In the aftermath of the tsunami, the microfinance sector in Sri Lanka experienced an influx of donor funds – in the form of grants, soft loans and subsidies leading to a number of developments in this sector. This encouraged many microfinance institutions (MFIs) to expand their outreach to areas/households affected by the tsunami. Many MFIs implemented special credit schemes aimed at rebuilding the lives of the tsunami affected households particularly to assist them to revive various income generation activities. The Central Bank of Sri Lanka and the National Development Trust Fund (NDTF) also implemented special credit schemes to serve those affected by the tsunami. Moreover, a number of NGOs that have traditionally been involved in other welfare and development activities entered into microfinance. In addition, in the aftermath of the tsunami, many MFIs started lending at zero or subsidized rates of interest and mixed loans and grants which led to various adverse implications in the microfinance sector in Sri Lanka.

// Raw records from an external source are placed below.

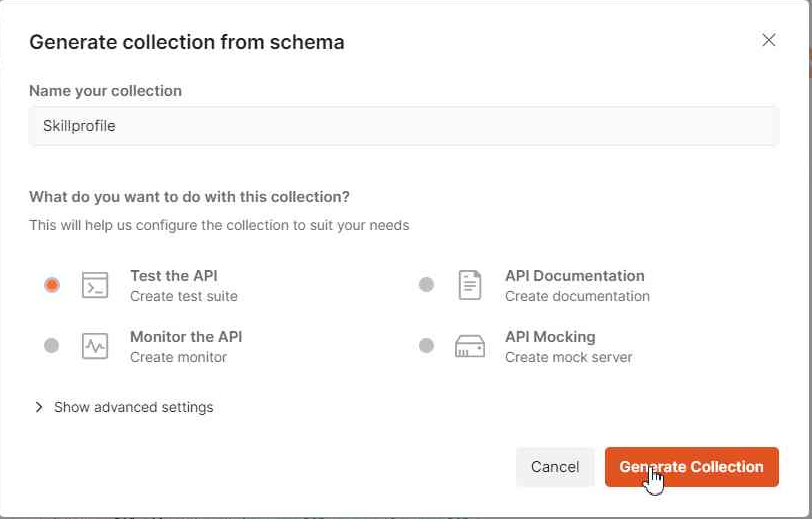Click the pulse monitor icon
This screenshot has height=519, width=812.
click(x=95, y=346)
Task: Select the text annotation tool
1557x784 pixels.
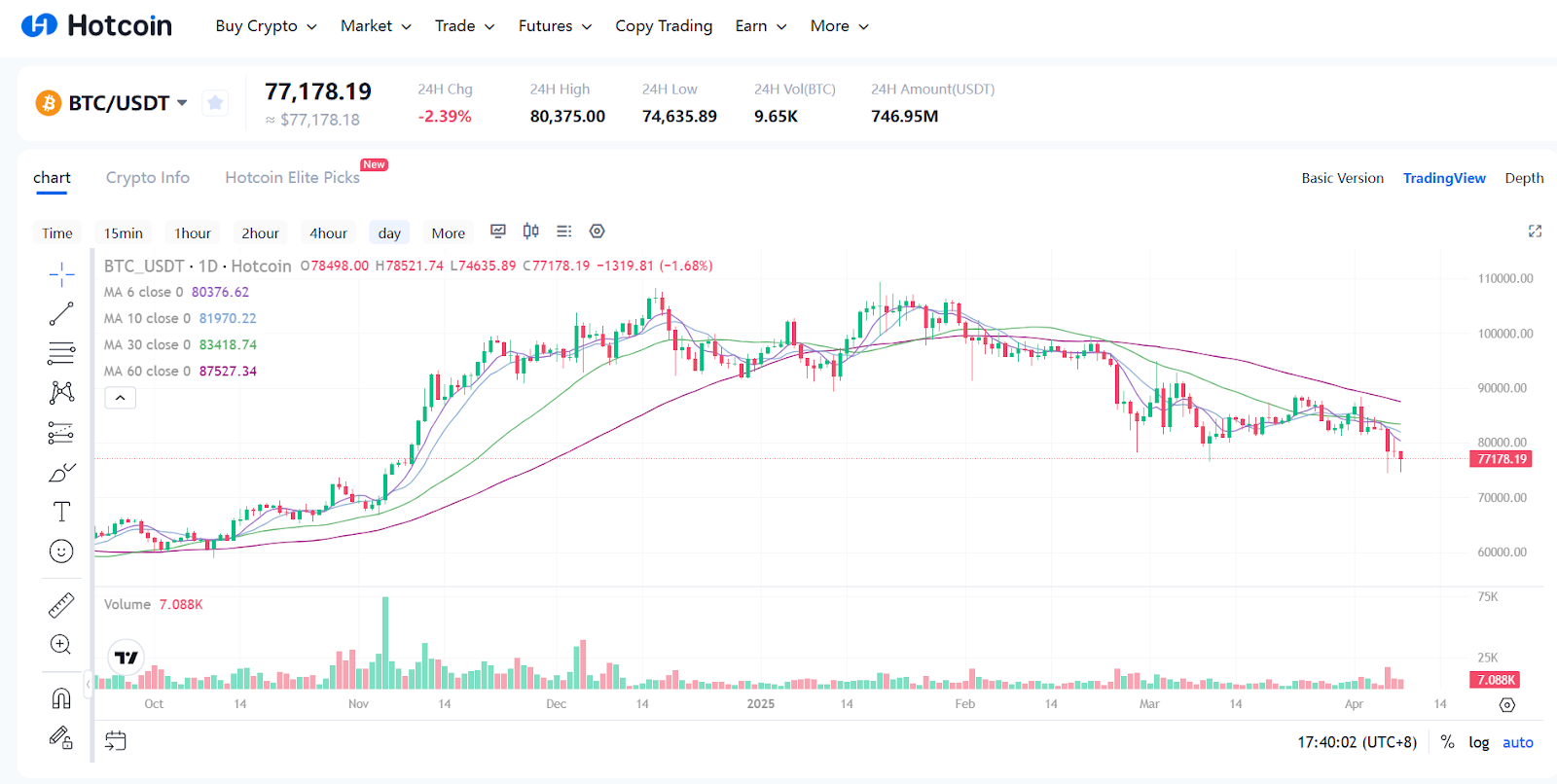Action: pos(61,512)
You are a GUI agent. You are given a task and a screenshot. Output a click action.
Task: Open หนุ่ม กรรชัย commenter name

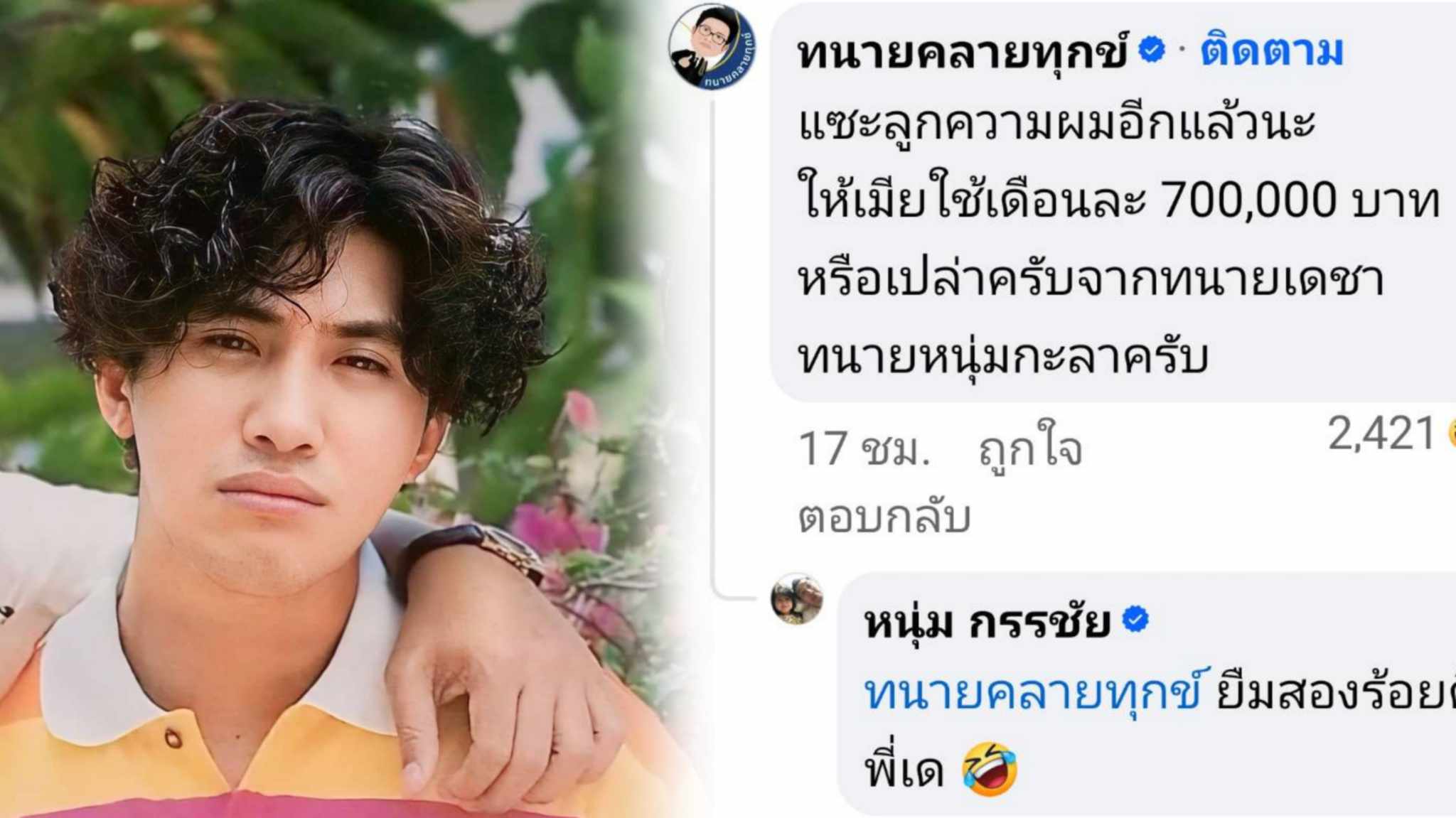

The key objectives of this study are as follows:
• To identify, analyze and evaluate the different microfinance programmes that were established by donors as an immediate response to the Tsunami and their impact on: (i) microfinance programmes/MFIs, (ii) clients, and (iii) spillover effects on the microfinance sector in general.
• To identify lessons learned on successful post-tsunami funding for microfinance.
• Provide recommendations to donors to adjust their concepts, policies and practices for development of the Sri Lankan microfinance sector.
In this regard, a survey covering 18 key MFIs in four districts in the South and East of Sri Lanka was carried out to assess the effectiveness of post-tsunami microfinance programmes on clients, MFIs and the microfinance sector as a whole.